> **Problem to solve**: For the records below, output each line exactly as it appears, from the first through the line with "Screen dimensions: 690x388".

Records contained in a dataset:
>>>>

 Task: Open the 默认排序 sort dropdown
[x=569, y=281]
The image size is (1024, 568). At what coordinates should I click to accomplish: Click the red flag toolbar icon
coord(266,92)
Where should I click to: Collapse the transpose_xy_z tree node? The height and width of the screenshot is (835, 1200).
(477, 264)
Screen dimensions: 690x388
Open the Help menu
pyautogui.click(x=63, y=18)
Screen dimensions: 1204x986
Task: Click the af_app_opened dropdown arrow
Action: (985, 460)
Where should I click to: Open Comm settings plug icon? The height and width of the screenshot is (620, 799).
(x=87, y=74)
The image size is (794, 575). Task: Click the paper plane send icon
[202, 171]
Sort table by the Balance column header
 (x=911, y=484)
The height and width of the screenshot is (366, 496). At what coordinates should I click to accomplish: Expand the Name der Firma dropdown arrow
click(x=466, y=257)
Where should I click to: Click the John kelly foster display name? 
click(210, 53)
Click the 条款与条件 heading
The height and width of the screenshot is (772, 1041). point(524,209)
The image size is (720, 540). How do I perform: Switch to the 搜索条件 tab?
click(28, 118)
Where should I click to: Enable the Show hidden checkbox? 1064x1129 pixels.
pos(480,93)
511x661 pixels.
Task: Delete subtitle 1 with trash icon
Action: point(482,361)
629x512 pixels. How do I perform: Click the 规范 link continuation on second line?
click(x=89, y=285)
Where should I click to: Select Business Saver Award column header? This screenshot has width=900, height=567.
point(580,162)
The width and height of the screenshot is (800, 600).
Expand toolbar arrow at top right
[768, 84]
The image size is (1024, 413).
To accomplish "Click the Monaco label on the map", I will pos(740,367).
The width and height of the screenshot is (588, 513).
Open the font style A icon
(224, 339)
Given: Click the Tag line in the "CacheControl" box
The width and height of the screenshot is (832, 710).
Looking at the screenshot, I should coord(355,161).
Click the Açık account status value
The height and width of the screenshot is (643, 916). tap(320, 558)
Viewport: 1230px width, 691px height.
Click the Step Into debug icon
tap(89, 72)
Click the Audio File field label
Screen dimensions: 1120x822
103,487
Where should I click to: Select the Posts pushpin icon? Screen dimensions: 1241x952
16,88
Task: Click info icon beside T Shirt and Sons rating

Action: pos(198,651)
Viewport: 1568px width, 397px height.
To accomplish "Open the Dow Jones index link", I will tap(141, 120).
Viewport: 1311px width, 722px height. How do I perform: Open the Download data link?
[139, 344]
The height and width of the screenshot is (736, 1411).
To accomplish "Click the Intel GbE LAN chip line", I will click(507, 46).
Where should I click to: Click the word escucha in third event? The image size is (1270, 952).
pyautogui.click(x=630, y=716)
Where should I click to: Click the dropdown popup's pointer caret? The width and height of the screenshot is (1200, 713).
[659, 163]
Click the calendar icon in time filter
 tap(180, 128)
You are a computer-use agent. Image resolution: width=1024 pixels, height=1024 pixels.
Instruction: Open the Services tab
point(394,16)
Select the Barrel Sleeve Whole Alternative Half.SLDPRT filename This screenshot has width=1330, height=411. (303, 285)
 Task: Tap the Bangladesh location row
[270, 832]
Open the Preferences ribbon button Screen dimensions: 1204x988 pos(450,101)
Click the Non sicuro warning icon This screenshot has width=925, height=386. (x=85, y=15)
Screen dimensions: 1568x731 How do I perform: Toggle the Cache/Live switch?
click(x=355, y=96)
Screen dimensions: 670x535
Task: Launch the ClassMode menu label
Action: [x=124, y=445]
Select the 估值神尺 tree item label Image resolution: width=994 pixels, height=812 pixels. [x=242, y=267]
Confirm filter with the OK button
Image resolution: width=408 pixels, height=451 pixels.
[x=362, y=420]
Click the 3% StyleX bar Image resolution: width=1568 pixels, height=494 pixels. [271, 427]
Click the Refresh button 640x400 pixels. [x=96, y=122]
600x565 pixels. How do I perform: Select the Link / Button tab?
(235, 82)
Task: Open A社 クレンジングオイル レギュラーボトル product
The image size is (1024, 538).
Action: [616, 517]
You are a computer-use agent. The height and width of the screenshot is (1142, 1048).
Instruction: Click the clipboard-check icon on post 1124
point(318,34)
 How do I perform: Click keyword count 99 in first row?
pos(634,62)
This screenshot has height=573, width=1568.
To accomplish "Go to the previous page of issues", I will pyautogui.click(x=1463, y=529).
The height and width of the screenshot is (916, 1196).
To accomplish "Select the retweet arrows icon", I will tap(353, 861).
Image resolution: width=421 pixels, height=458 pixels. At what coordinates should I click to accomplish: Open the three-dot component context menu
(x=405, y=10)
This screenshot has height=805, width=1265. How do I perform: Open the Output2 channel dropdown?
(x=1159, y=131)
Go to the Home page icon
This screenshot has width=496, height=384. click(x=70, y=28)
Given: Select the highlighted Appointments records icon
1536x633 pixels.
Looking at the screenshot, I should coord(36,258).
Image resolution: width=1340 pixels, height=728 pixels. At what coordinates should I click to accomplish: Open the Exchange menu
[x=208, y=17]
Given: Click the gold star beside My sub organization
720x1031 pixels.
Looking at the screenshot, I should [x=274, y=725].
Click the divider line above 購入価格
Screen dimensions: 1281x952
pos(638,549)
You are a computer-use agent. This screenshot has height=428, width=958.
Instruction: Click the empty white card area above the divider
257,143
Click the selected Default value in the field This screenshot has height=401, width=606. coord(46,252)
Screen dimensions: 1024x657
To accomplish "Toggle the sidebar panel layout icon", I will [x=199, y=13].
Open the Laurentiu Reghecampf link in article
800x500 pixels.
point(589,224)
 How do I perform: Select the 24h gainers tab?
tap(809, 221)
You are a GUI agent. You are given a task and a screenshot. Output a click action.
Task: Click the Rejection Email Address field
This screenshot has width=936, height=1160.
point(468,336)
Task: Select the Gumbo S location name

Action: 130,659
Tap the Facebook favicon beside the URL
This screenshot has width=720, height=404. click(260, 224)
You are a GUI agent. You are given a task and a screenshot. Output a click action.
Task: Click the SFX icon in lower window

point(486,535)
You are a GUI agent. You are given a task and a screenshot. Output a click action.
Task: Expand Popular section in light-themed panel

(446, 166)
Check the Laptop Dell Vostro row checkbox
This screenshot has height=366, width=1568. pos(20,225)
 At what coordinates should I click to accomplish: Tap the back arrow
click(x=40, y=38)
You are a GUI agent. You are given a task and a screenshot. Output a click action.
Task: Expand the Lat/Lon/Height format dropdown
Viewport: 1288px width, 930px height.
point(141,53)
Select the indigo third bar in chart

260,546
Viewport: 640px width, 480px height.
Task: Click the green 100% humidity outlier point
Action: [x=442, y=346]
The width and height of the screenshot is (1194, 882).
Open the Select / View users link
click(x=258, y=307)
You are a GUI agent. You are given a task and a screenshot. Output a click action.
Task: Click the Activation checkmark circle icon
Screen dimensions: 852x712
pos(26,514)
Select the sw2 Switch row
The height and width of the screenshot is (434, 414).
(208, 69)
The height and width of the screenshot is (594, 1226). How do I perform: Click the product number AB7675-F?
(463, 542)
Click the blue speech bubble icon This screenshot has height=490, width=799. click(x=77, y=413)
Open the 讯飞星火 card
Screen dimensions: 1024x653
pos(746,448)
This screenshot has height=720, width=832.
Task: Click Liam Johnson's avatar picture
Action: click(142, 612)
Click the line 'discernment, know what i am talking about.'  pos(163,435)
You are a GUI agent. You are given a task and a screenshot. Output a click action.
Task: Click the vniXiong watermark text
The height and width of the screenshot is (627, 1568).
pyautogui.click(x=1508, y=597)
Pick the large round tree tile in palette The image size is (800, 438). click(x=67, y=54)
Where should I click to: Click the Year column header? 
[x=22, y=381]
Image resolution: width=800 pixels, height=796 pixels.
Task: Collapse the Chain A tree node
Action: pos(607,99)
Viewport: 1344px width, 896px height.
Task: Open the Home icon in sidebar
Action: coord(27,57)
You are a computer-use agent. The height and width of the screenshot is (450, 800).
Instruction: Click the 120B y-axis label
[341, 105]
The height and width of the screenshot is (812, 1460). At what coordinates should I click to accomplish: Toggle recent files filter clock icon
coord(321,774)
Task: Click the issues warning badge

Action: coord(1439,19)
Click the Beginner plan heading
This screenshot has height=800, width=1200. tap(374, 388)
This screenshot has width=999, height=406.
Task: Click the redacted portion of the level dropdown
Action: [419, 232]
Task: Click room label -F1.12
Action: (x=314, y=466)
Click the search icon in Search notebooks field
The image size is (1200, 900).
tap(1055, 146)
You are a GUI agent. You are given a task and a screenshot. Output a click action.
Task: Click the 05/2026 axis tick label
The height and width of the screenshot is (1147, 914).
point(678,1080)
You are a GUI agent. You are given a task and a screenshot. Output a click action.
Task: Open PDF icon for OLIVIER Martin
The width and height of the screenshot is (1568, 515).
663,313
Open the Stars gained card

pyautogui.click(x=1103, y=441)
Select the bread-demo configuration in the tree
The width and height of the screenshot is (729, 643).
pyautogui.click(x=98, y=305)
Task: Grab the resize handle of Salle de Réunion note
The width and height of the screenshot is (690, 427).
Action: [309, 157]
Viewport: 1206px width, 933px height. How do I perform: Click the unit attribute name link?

<<<<

> **Task output**:
 Task: Open the 默认排序 sort dropdown
[x=569, y=281]
The image size is (1024, 568). At what coordinates should I click to accomplish: Click the red flag toolbar icon
coord(266,92)
Where should I click to: Collapse the transpose_xy_z tree node? The height and width of the screenshot is (835, 1200).
(477, 264)
Screen dimensions: 690x388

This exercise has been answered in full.